Hace muchos años, mis padres tenían a su servicio un joven que cumplía funciones de chófer y mecánico. Un día le necesitaron fuera de su horario habitual y mi madre llamó a la pensión en que se alojaba. No recordaba su apellido y, con su habitual estilo cariñoso pero algo despistado, preguntó: “Por favor, ¿vive ahí un muchacho mecánico?”. Los más jóvenes de la familia conservamos durante años la expresión “un muchacho mecánico” como uno de nuestros chistes privados. Pues bien, hoy los muchachos mecánicos han dejado de ser una broma. Ya hay diseñados muchos modelos, capaces de ayudarnos en tareas de todo tipo (domésticas, laborales, incluso bélicas) y también de sustituirnos llegado el caso, lo que representa un cierto peligro. Esas imitaciones artificiales de la vida poseen bastantes de nuestras capacidades, incluso mejoradas, pero parece que no tienen algunos de nuestros peores defectos. Claro que quizá tengan otros distintos, imprevisibles, y que lleguen a ser letales para los humanos que nos creemos sus amos...

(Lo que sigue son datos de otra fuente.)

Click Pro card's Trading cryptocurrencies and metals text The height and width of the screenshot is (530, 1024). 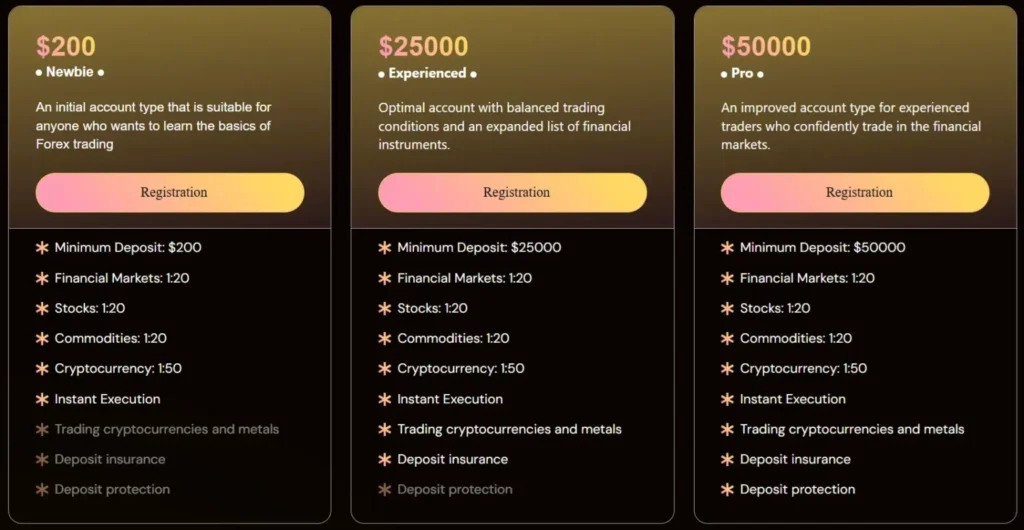point(852,429)
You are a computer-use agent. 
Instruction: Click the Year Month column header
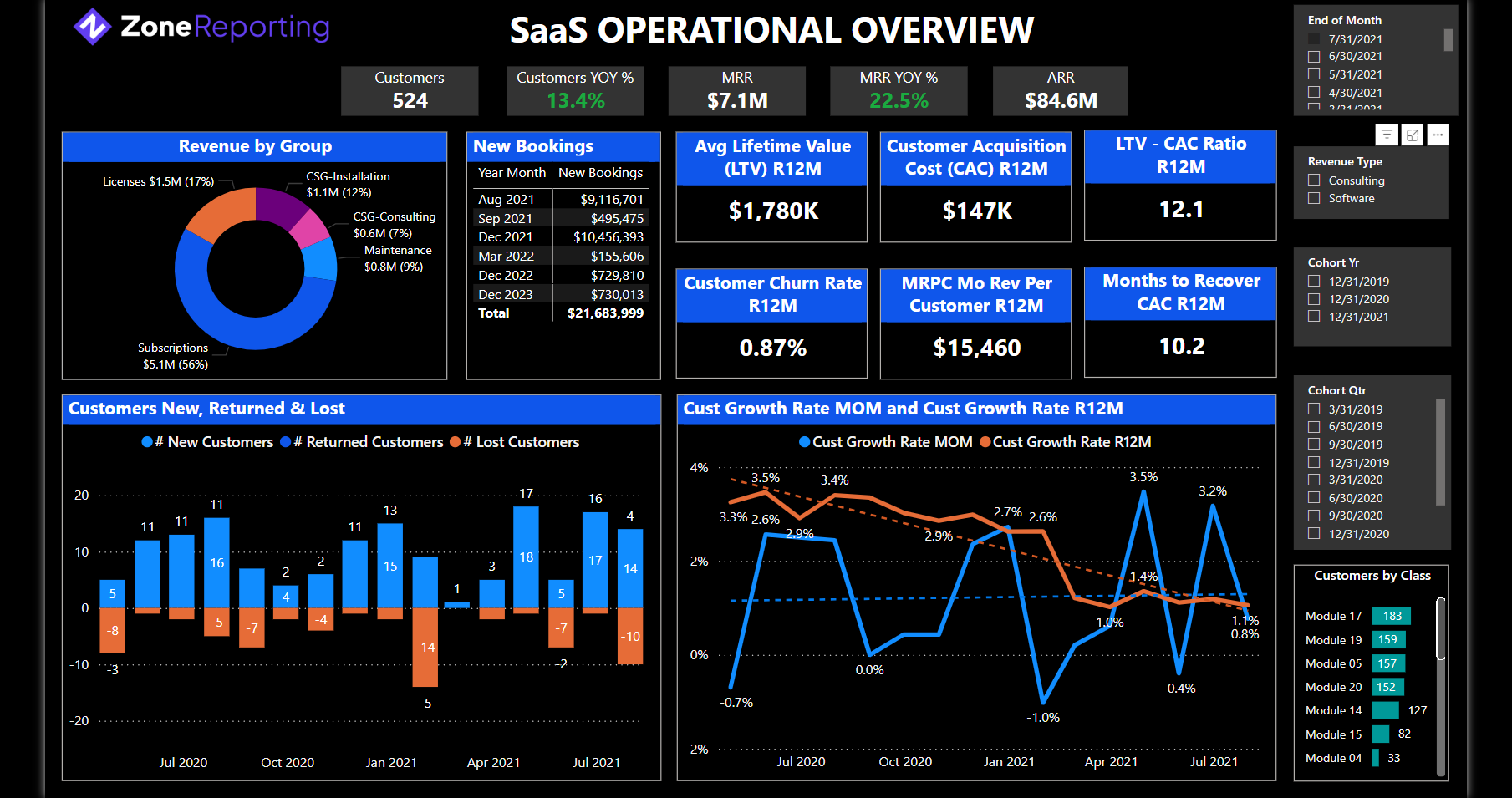pyautogui.click(x=512, y=173)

En cualquier caso, es preciso alguna normativa para la fabricación y convivencia con estas nuevas criaturas. En la Comisión Jurídica del Parlamento Europeo se ha presentado un detallado informe que cubre sus responsabilidades civiles y legales, la privacidad de los datos que guardan y hasta la posibilidad de cobrar impuestos por su uso para paliar las vacantes laborales que causarán entre los humanos. Lo curioso de ese documento, al menos para los aficionados a la literatura fantástica y la ciencia ficción, es que recurre a elementos del imaginario popular. En su preámbulo habla del mito chipriota de Pigmalión, el rey escultor enamorado de la estatua de Galatea a la que su deseo, según Ovidio, logró dar vida. En la Praga medieval y hebrea nace la leyenda de el Gólem, que tiene numerosos links literarios, el más famoso de todos, la novela de Gustav Meyrink a comienzos del siglo XX. Pero un siglo antes Mary W. Shelley publicó su Frankenstein, que a través del cine dotó de su rostro más reconocible al hombre artificial. El nombre “robot” lo acuñó otro checo, Karel Capek, en su pieza teatral R.U.R., una sátira futurista. Entre los autores modernos de ciencia ficción destaca el gran Isaac Asimov, que en uno de sus cuentos promulgó las tres leyes de la robótica: “1) Un robot nunca causará daño a un ser humano ni permitirá con su inacción que lo sufra; 2) un robot siempre cumplirá las órdenes de un ser humano, salvo que entren en contradicción con la primera ley; 3) un robot hará cuanto pueda para preservar su vida, salvo que entre en contradicción con las dos leyes anteriores”. El informe europeo recoge estas leyes, pero los desconfiados parlamentarios insistieron en que cada robot tuviese por si acaso un “botón de la muerte” para desactivarlo definitivamente... En cualquier caso no deja de ser curioso y simpático que en el demasiado formal ámbito de la Eurocámara hayan sonado los nombres de Frankenstein o Asimov. Una pequeña revancha de un género literario considerado “menor” pero cuyas mejores obras han tenido un impacto cultural mayor que muchos premios Nobel.